The four-star recruit had chosen the Gophers ahead of his senior season and stuck with them despite late pushes from SEC programs, including the University of Georgia. Fleck’s “Row the Boat” culture had captivated him — so much so that he tattooed a large ode to it on his right arm before he even officially enrolled on campus. While his stunning talent led the Gophers to an 11-2 season and a 31-24 Outback Bowl victory over Auburn in 2019, the Twin Cities provided something for him he didn’t even realize was missing.

He saw more interracial relationships here. He saw his teammates dressing and acting how they wanted. And through that, he found the courage to do the same.

“It’s just about being able to show my love for who I love anywhere I want,” Bateman said. “And I wasn’t able to do that because of the color of my skin. And now I am able to do that, and it feels so good. But now my job is to help others who want the same thing for their life.”

Who he is

Minnesota always had felt welcoming to Bateman. People lived up to their nice reputation, and he never encountered any overt racism.

But George Floyd’s killing reminded Bateman that’s not true for everyone.

Fleck said this diverse community has helped Bateman mature, given him real-life experience of the good and the bad.
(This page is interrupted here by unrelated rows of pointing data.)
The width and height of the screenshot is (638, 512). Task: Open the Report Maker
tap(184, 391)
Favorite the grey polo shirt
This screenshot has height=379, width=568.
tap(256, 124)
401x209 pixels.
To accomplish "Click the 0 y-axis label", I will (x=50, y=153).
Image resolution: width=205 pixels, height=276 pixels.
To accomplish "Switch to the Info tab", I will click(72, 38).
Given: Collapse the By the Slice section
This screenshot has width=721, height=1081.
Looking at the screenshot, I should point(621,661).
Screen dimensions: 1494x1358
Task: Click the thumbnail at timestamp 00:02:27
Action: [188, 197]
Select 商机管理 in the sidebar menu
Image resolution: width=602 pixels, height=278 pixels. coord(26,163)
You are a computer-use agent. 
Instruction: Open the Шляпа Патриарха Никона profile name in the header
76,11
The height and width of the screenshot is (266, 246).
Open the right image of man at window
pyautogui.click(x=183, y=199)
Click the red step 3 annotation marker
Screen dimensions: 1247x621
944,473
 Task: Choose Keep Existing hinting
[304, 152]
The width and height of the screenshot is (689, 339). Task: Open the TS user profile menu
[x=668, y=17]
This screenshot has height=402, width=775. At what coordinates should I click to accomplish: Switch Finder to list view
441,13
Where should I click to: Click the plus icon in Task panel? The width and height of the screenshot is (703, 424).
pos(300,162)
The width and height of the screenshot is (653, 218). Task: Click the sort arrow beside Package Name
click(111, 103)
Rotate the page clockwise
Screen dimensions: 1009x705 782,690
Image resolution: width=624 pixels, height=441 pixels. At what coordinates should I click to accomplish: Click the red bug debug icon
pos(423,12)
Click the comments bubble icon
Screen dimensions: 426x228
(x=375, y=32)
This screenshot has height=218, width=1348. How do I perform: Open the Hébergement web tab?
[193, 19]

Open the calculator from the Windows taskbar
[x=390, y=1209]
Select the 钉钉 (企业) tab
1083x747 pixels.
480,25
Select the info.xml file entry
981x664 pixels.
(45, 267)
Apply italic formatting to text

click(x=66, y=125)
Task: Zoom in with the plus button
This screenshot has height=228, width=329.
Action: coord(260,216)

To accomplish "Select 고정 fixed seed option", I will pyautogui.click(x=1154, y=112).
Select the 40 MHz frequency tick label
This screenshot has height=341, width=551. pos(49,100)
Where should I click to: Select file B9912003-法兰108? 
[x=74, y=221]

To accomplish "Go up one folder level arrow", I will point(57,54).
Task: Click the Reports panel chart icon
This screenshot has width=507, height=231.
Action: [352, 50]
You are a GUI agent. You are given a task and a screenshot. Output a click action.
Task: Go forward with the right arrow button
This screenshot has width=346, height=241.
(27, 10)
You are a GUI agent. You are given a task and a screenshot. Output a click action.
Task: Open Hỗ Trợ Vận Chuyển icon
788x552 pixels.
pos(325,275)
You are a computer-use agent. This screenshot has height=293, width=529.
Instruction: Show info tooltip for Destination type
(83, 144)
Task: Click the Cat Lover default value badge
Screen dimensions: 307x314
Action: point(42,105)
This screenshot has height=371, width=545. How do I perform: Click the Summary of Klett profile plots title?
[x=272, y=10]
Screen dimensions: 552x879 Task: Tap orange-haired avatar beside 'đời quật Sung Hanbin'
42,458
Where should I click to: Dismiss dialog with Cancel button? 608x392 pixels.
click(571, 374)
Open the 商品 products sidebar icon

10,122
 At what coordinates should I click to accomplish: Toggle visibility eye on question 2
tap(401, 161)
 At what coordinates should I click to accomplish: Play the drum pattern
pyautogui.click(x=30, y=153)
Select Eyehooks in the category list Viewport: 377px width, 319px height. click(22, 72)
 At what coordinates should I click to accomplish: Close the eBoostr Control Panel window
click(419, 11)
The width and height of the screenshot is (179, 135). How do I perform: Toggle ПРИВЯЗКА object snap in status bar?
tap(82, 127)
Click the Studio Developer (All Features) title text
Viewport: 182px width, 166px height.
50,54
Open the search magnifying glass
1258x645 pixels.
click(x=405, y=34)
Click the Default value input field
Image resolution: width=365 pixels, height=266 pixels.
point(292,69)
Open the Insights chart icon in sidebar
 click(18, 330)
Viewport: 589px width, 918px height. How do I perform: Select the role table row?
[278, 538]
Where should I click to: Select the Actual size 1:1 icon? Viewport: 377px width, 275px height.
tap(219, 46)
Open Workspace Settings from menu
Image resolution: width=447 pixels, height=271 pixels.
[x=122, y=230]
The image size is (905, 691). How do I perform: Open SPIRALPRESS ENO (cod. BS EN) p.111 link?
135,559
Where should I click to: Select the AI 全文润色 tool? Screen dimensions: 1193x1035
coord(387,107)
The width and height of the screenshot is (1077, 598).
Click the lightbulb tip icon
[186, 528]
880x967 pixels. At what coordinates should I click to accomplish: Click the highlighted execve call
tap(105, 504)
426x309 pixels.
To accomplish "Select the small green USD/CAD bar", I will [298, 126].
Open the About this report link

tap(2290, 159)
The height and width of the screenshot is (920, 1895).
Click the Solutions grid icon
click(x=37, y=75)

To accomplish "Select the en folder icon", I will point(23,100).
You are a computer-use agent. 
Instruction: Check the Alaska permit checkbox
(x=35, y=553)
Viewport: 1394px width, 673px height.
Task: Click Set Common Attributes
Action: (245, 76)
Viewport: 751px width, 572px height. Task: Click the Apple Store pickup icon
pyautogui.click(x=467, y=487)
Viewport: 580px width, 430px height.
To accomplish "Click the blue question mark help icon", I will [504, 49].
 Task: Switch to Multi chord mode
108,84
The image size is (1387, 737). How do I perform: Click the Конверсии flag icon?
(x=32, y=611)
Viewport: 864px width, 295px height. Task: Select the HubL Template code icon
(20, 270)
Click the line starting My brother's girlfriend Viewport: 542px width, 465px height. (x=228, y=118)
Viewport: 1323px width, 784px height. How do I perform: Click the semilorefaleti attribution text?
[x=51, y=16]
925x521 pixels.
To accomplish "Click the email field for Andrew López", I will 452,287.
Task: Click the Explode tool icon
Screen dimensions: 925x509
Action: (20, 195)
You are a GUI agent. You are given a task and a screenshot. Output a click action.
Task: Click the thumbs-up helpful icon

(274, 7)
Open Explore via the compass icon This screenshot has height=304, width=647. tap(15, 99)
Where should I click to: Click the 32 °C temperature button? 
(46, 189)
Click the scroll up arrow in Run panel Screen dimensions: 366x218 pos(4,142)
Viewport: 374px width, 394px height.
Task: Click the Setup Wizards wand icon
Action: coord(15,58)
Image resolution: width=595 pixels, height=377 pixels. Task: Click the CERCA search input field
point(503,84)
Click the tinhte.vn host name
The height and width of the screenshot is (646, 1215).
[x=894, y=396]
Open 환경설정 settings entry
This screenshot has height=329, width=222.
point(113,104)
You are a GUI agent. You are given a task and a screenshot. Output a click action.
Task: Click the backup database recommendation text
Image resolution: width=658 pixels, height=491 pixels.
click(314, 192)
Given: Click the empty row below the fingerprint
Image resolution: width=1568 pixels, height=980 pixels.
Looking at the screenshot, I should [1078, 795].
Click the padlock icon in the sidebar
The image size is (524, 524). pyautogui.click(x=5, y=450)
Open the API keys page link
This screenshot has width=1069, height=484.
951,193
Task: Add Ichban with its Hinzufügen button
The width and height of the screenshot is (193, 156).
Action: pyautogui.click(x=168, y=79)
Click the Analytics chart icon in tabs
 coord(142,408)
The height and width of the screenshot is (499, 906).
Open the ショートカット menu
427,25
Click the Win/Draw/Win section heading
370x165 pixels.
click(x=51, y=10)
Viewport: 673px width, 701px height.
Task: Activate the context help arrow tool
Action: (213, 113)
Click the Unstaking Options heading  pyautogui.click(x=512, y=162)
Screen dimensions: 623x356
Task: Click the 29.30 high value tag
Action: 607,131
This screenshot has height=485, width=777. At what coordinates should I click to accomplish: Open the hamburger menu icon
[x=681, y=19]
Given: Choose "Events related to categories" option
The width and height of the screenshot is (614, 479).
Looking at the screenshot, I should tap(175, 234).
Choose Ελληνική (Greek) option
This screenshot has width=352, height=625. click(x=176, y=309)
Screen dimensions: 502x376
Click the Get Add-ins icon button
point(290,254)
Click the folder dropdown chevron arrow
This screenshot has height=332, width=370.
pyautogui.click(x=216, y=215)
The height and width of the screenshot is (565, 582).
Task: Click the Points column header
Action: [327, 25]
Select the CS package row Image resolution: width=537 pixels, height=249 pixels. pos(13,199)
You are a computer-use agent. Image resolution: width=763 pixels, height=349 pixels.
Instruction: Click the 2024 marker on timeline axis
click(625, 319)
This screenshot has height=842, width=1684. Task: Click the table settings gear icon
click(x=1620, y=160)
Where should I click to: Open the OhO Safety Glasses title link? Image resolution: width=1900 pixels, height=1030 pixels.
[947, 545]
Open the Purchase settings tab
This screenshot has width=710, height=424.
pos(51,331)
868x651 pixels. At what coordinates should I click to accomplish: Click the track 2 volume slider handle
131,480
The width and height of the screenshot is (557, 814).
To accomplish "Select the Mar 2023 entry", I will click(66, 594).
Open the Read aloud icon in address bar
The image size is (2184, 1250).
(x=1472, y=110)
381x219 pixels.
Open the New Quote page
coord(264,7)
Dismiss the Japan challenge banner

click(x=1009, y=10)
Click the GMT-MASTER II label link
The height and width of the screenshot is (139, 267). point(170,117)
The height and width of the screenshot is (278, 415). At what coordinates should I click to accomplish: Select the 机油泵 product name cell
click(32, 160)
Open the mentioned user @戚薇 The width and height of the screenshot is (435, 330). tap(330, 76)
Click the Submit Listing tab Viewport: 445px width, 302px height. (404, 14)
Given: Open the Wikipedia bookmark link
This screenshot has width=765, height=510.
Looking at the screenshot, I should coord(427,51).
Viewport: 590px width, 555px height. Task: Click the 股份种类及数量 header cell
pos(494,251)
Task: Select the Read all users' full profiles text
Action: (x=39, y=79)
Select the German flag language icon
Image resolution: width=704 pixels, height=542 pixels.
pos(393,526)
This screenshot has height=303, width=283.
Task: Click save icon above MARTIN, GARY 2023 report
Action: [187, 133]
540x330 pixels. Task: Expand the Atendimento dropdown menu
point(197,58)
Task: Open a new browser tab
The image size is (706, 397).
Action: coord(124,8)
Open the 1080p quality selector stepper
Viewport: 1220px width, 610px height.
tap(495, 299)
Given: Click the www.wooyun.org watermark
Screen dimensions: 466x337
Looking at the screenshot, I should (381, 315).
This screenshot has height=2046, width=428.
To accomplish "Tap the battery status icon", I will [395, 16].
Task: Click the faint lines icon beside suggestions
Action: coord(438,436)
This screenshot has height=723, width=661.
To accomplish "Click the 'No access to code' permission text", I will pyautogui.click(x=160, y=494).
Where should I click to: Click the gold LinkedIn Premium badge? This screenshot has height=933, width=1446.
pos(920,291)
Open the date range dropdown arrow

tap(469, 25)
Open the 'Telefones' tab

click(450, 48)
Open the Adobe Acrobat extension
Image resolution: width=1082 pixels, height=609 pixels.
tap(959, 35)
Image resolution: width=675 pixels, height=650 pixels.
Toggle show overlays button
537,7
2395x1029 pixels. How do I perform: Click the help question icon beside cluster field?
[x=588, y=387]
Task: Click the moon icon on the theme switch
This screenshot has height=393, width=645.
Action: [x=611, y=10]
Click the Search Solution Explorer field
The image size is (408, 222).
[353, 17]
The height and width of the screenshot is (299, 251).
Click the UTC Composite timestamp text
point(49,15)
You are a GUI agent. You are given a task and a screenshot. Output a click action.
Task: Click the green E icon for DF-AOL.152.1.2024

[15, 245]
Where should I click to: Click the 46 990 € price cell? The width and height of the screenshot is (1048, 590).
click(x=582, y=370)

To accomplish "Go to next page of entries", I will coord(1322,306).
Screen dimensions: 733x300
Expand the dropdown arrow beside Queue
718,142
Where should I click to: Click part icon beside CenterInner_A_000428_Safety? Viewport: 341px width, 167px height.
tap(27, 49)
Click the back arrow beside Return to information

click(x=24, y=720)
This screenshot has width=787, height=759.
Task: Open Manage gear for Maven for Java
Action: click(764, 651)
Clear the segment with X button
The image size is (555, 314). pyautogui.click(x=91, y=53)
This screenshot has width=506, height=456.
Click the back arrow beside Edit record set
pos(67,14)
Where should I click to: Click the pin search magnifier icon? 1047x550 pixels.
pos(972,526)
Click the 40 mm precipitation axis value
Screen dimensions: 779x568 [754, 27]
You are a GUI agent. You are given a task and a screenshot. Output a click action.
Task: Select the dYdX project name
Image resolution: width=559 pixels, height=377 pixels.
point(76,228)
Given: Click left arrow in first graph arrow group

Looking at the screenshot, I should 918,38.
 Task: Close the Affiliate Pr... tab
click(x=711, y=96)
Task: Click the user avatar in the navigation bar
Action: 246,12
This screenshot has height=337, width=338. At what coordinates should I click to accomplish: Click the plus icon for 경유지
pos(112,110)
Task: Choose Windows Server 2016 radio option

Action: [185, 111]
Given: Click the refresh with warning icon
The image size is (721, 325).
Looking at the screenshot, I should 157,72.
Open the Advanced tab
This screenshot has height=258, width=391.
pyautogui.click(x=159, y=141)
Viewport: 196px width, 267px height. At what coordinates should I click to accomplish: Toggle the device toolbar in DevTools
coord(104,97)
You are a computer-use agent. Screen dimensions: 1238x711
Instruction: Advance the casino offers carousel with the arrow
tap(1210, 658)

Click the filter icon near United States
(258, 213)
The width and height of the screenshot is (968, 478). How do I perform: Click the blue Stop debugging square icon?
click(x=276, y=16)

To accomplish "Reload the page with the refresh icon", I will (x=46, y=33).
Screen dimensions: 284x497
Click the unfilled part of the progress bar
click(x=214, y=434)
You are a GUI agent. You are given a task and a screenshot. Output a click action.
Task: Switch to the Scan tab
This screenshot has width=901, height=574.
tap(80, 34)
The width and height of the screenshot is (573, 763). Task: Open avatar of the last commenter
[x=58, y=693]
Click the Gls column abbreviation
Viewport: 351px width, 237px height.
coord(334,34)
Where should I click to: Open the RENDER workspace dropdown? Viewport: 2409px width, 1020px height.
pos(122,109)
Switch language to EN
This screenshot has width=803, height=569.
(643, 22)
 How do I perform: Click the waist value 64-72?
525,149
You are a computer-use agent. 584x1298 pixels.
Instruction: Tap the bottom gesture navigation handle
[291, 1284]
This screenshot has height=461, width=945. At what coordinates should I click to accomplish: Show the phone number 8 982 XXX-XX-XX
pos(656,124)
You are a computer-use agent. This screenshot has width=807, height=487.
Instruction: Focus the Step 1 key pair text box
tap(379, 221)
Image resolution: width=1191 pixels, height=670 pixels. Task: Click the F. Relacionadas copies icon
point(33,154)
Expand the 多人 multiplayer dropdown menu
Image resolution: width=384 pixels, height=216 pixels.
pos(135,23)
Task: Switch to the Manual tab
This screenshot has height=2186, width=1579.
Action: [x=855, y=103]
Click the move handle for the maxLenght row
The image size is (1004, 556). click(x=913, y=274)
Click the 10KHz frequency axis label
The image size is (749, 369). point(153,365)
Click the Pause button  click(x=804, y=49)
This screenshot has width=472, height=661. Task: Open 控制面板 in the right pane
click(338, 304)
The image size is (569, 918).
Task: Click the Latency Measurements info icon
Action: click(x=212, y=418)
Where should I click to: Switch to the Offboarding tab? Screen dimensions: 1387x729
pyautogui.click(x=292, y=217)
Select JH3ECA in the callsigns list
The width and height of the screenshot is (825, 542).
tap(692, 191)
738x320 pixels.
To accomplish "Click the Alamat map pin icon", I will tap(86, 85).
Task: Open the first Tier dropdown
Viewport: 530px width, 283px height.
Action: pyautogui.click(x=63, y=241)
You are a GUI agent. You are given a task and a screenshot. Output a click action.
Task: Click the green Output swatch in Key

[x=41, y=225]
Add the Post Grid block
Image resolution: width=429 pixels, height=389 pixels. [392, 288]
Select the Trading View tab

And Bateman has come to understand the power and platform he commands as an athlete, and how he can use that to help others.

“Rashod’s a giver,” Fleck said. “And he wants [to give] love, hope, joy to anybody he comes in contact with. That’s who he is.”

Bateman set Gophers sophomore records last year for receiving yards (1,219) and receiving touchdowns (11). Opposing defenses couldn’t only focus on stopping him because quarterback Tanner Morgan had another NFL-level option at receiver in Tyler Johnson.

Now Johnson is catching passes from Tom Brady for the Tampa Bay Buccaneers, so Bateman gave the Gophers an enormous lift when he decided to return.

Bateman revealed he had a bout with COVID-19 this summer, possibly stemming from a trip to California with friends. That had played into his decision to opt out, but updated Big Ten health protocols, with mandatory daily testing, made him comfortable to return.

All of this made for an eventful offseason, and Bateman has been active on social media, sharing his own thoughts on racial injustice or promoting certain causes. He changed from No. 13 to No. 0 to symbolize zero tolerance for racism. At a recent team meeting dedicated to discussing racism, Bateman was the first to stand up in front of everyone and share two personal stories.

He also inked another prominent tattoo on his left thigh, representing the Black Lives Matter movement.

At another time in his life, he would hide that away. He wouldn’t share pictures of his girlfriend or their two cats on Instagram. He wouldn’t let on that his fashion sense went beyond L.L. Bean boots.

But not in Minnesota. Not at home.

“Just being up here,” Bateman said, “I feel free.”